Everywhere they are lamenting that obesity is on the rise, especially amongst children and the overfed are actually the undernourished. Blame it on salt. Call it the fast-food disaster, but a meal at a fast-food restaurant could expose a child to unnaturally high levels of salt. According to a BBC report, "Lobby group, Consensus Action on Salt and Health (Cash), found one meal from Pizza Hut contained four times the daily limit of salt for a six-year old." "KFC also did poorly in the analysis of hundreds of food items, which also included McDonalds and Burger King."
According to this report also, the daily recommended dosage of salt is no more than 6gm per day for an adult and 3gm per day for a child. Fast-Food meals can easily contain four times that amount for a child and double the recommended amount for an adult. Moreover, these fast-food meals are extremely high in calories. Eat a small amount and you will be packing on the pounds rapidly. Besides, what an excess of salt in the body can do is not to be taken lightly. For example, it can send your blood pressure soaring, thereby putting you at the risk of both stroke and coronary heart disease.
Another BBC news report quotes Researcher Professor Andrew Prentice, of the London School of Hygiene and Tropical Medicine, who said: "We all possess a weak innate ability to recognize foods with a high energy density."
He says that we tend to measure food intake by how much is on the plate. A fast-food meal however, contains many more calories than a healthy meal of the same quantity.
He points out that since the dawn of agriculture, the human body has evolved through the low density, high energy diet. This type of diet is still being consumed in the villages of the developing world where obesity is virtually non-existent.
On the other hand, the human body was never made to cope with the high calorie, energy-dense foods consumed in the West. This type of food is a major contributor to the increase in obesity in the West.
Changing food patterns in developing countries have led to a rise in obesity too. This is mostly true in big cities only, where the fast-food culture is quickly spreading.
A diet of fast meals will deplete the body of minerals and deprive it of vitamins. It will provide no dietary fiber, no essential fatty acids and leave it starving for real food to boot - all this, despite the extremely high calorific value from the bad fat in fast-food. If this is what kids and teenagers eat today then diseases attacking the immune system will be on the rise. Health problems such as obesity, heart disease and possibly even osteoporosis will increase due to excessive soda consumption.

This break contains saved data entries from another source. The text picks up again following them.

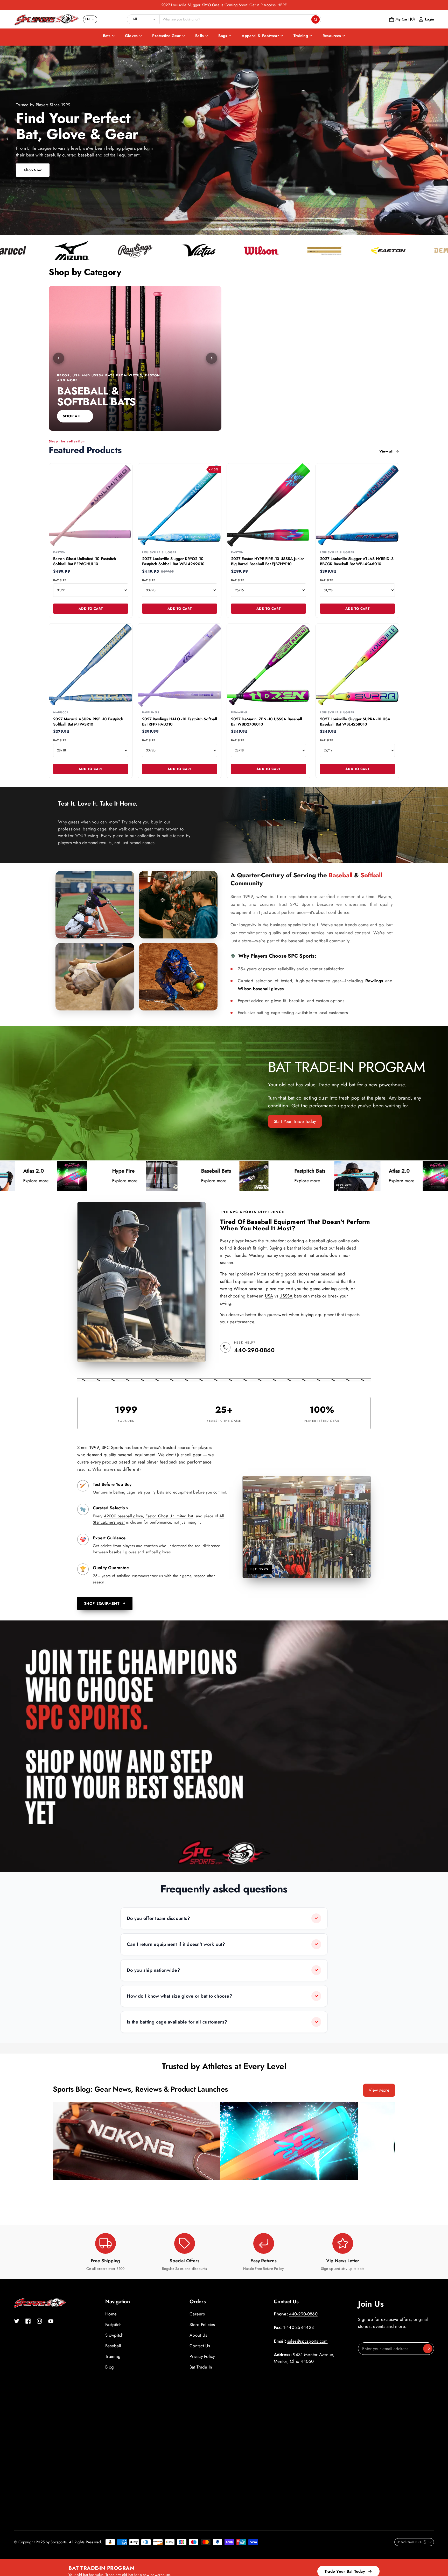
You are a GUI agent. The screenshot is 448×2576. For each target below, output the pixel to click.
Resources (332, 36)
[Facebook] (28, 2321)
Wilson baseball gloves (261, 989)
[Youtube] (51, 2321)
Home (111, 2314)
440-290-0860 (254, 1350)
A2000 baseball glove (123, 1516)
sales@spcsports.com (307, 2341)
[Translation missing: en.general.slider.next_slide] (440, 139)
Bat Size (60, 580)
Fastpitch (113, 2324)
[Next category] (211, 358)
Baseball (113, 2346)
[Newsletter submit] (427, 2348)
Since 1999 (88, 1447)
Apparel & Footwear (260, 36)
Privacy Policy (202, 2356)
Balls (199, 36)
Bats (106, 36)
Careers (197, 2314)
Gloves (131, 36)
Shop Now (32, 170)
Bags (222, 36)
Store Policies (202, 2324)
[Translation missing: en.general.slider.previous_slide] (8, 139)
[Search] (315, 19)
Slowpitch (114, 2335)
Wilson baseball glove (255, 1289)
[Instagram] (39, 2321)
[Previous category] (58, 358)
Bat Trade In (201, 2367)
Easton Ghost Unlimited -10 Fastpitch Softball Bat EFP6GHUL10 (84, 561)
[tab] (220, 228)
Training (300, 36)
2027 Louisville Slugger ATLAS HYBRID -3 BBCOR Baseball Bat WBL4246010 (357, 561)
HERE (282, 5)
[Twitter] (16, 2321)
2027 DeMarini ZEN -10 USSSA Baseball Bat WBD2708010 (266, 721)
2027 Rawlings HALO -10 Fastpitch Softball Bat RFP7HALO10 (179, 721)
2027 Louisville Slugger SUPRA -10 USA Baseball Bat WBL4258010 (355, 721)
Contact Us (200, 2346)
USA (269, 1296)
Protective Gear (166, 36)
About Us (198, 2335)
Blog (109, 2367)
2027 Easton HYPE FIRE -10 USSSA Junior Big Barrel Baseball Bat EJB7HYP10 (267, 561)
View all (386, 451)
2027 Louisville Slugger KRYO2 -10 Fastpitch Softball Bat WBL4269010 (173, 561)
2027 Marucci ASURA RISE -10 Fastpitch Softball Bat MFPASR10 (88, 721)
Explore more (26, 1181)
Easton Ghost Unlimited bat (169, 1516)
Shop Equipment (102, 1603)
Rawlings (374, 981)
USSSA (285, 1296)
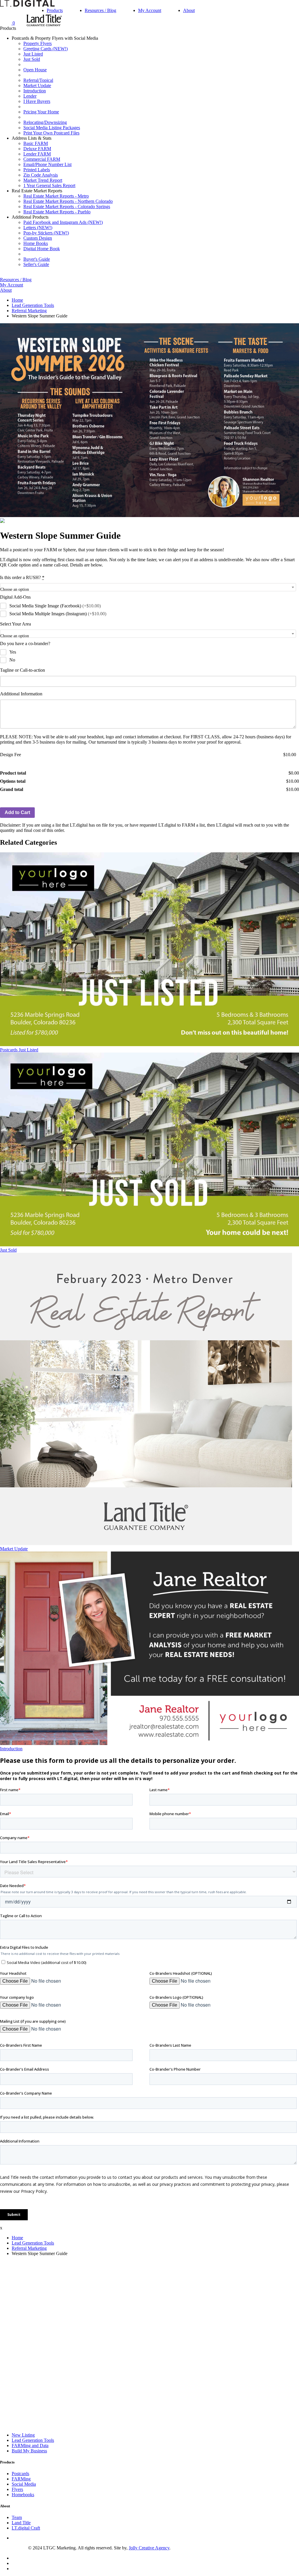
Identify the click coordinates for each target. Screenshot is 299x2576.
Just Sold (31, 59)
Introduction (34, 90)
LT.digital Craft (26, 2527)
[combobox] (148, 587)
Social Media (24, 2484)
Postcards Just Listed (19, 1049)
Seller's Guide (36, 264)
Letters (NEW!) (37, 227)
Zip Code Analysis (40, 174)
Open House (35, 69)
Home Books (35, 243)
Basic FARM (35, 143)
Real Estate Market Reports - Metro (56, 195)
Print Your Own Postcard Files (51, 132)
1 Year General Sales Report (49, 185)
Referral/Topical (38, 80)
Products (55, 10)
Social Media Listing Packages (51, 127)
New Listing (23, 2434)
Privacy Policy (14, 2547)
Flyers (17, 2489)
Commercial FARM (41, 159)
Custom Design (37, 238)
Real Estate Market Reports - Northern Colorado (68, 201)
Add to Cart (17, 812)
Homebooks (23, 2494)
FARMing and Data (30, 2445)
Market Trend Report (42, 180)
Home (17, 300)
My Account (149, 10)
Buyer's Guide (36, 259)
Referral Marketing (29, 310)
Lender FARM (37, 153)
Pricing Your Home (41, 111)
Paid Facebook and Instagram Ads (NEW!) (63, 222)
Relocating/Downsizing (45, 122)
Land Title (21, 2522)
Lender (29, 96)
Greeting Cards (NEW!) (45, 48)
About (189, 10)
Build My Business (29, 2450)
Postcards (20, 2473)
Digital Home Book (41, 248)
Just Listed (33, 53)
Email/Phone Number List (47, 164)
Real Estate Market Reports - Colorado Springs (66, 206)
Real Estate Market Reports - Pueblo (57, 211)
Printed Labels (36, 169)
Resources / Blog (100, 10)
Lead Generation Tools (33, 305)
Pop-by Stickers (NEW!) (46, 232)
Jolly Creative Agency (149, 2547)
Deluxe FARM (37, 148)
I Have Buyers (36, 101)
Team (17, 2517)
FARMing (21, 2478)
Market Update (37, 85)
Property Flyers (37, 43)
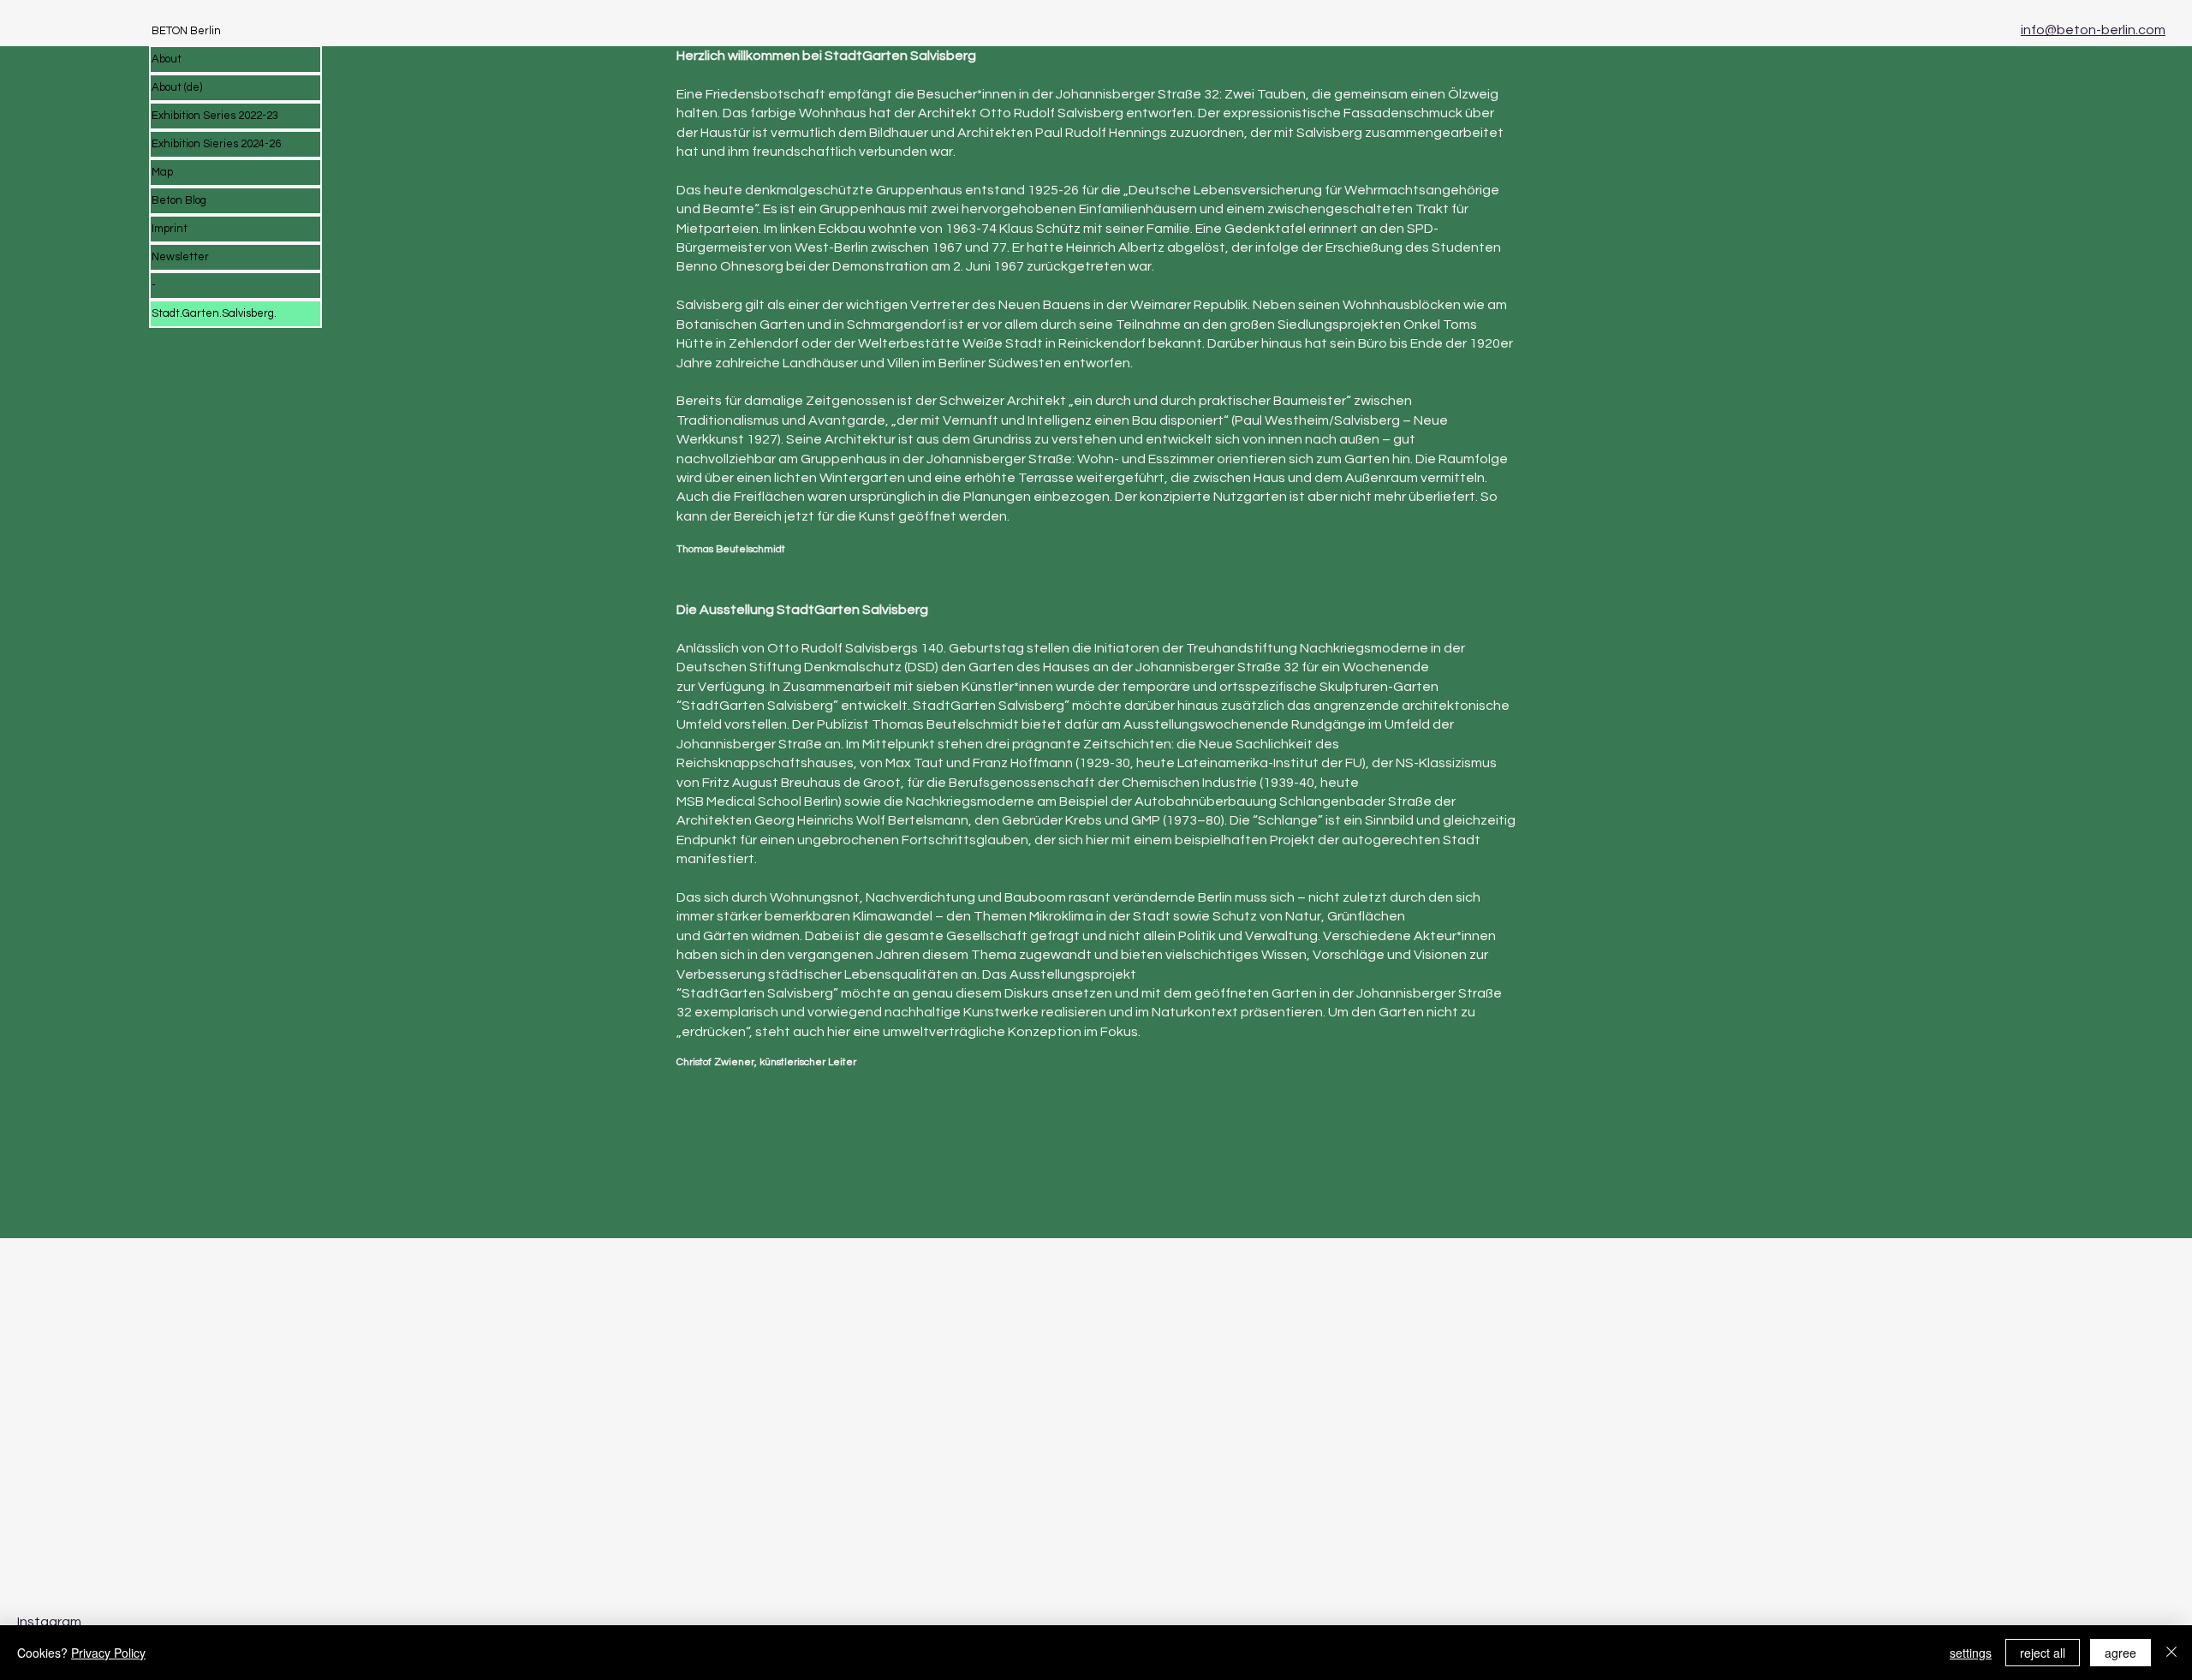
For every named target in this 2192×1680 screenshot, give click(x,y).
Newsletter (180, 257)
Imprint (170, 229)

The consequences of bad eating are many. From skin problems to obesity and poor digestion, the range is wide - to say nothing of bad health affecting self-esteem and the ability to think clearly. A general lack of energy and constant mood swings, even hormonal imbalances and blood sugar inconsistencies, will follow. And worst of all, an insatiable hunger will keep the vicious cycle going. Fast-food is spiked with monosodium glutamate. This supposedly enhances the taste of the food, makes you hunger for more and creates an addiction just like any other.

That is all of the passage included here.